Na análise do perfil das injúrias por causas externas o uso do indicador DALY é de extrema utilidade. Apenas os números absolutos de morbimortalidade disponíveis nos sistemas de informação não são capazes de dimensionar corretamente o impacto que esses agravos representam na sociedade. O DALY agrega informações sobre mortalidade e morbidade, considerando para esta última, dados sobre internações, procura por serviços de emergência e gravidade das sequelas. Desse modo, ele é capaz de melhor evidenciar as mudanças no perfil das injúrias por causas externas frente ao processo de transição demográfico-epidemiológico 37. Assim, apesar das injúrias por causas externas representarem 12,6% de todos os óbitos no país em 2008, em termos de carga de doença, estes eventos agregam 17% dos anos de vida perdidos por morte prematura nesse mesmo ano. Essa discrepância também se deve ao fato das causas externas acometerem principalmente indivíduos jovens, significando uma elevada perda de anos de vida saudável. Por fim, consideradas as diferenças na metodologia para a sua construção, trata-se de indicador internacionalmente comparável.
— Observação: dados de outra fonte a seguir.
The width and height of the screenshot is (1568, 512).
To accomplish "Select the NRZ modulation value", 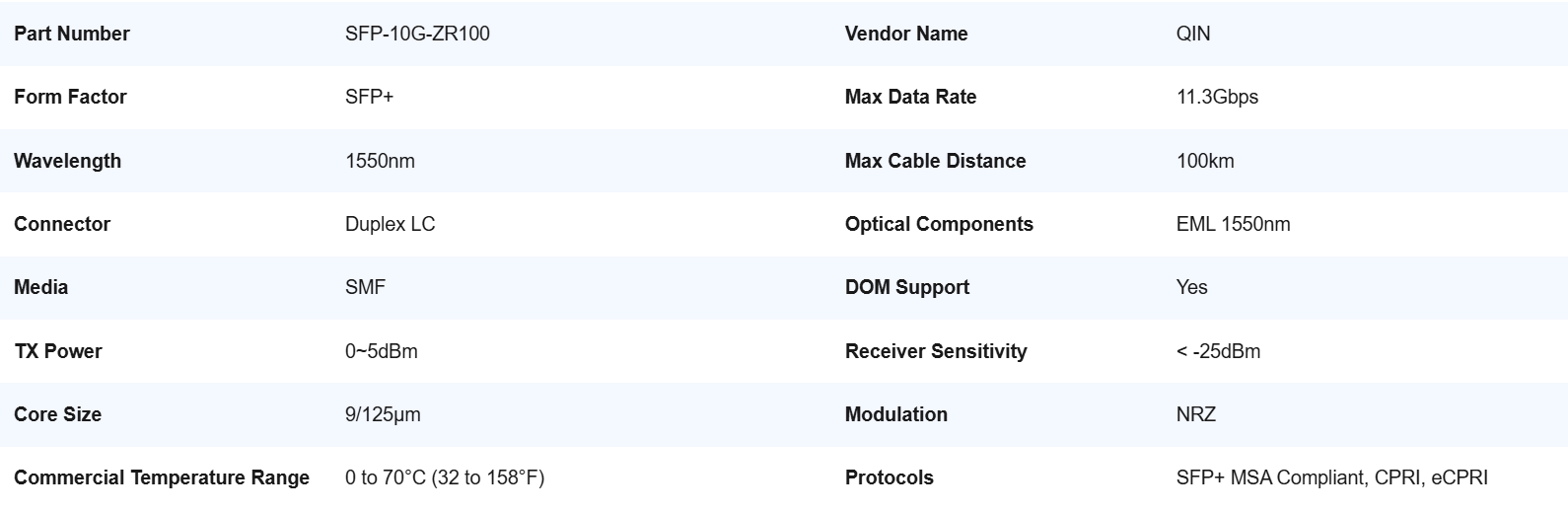I will (1196, 414).
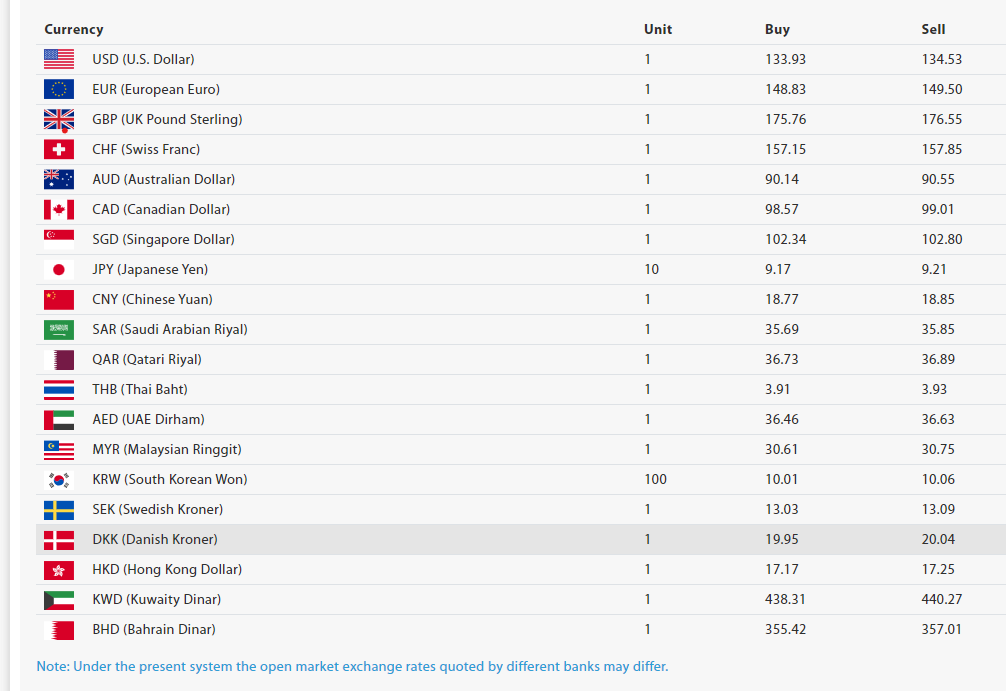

Entretanto, a metodologia para a construção do DALY apresenta algumas fragilidades tendo em vista as limitações nos sistemas de informação disponíveis. Quando possível, técnicas indiretas para correção dos dados foram utilizadas: (1) Não existe, por exemplo, um sistema nacional de informação para emergências periodicamente alimentado. Na solução desse problema foram utilizados os dados do inquérito VIVA-2009 7 sobre procura de serviços de emergência. Contudo, deve-se ressaltar que esses dados não têm abrangência nacional, sendo apresentados apenas os números das capitais do país; (2) Os dados da SIH/SUS, usados para estimar a internação, não abrangem o setor privado. Assim, foi necessária a correção para o fator SUS 8 que precisa ser melhor aprimorado, tendo em vista a complexidade de procedimentos realizados; (3) Sabe-se que há sub-registro no SIM 38. Apesar de tudo, por consenso na literatura, não são utilizados métodos para a correção desse problema, o que pode subestimar os resultados 39.

Implicações práticas e para pesquisa

A construção do DALY envolve um processo de estimação das doenças e agravos dinâmicos, requerendo que as estratégias empregadas para sua execução estejam em constante processo de aperfeiçoamento. Desse modo, os estudos de carga global de doença 3 , 40 vêm sendo atualizados e, recentemente, foram publicados refinamentos metodológicos e atualizações dos resultados 41 , 42. Assim, avaliações temporais dos perfis resultantes dos parâmetros utilizados devem ser feitas com cautela.

Na perspectiva da incorporação de novos desenvolvimentos sugere-se investir em estudos de custo-efetividade, em que o impacto de diferentes intervenções em saúde é avaliado dado o perfil da carga de doença. Outra possibilidade importante diz respeito à identificação de fatores de risco, responsáveis por uma fração significativa da carga de doença para causas externas. Além disso, propõe-se ainda o estudo da evolução da carga de doença com base na comparação dos estudos de 1998 e 2008, atualizando os dados do primeiro com a metodologia empregada no último.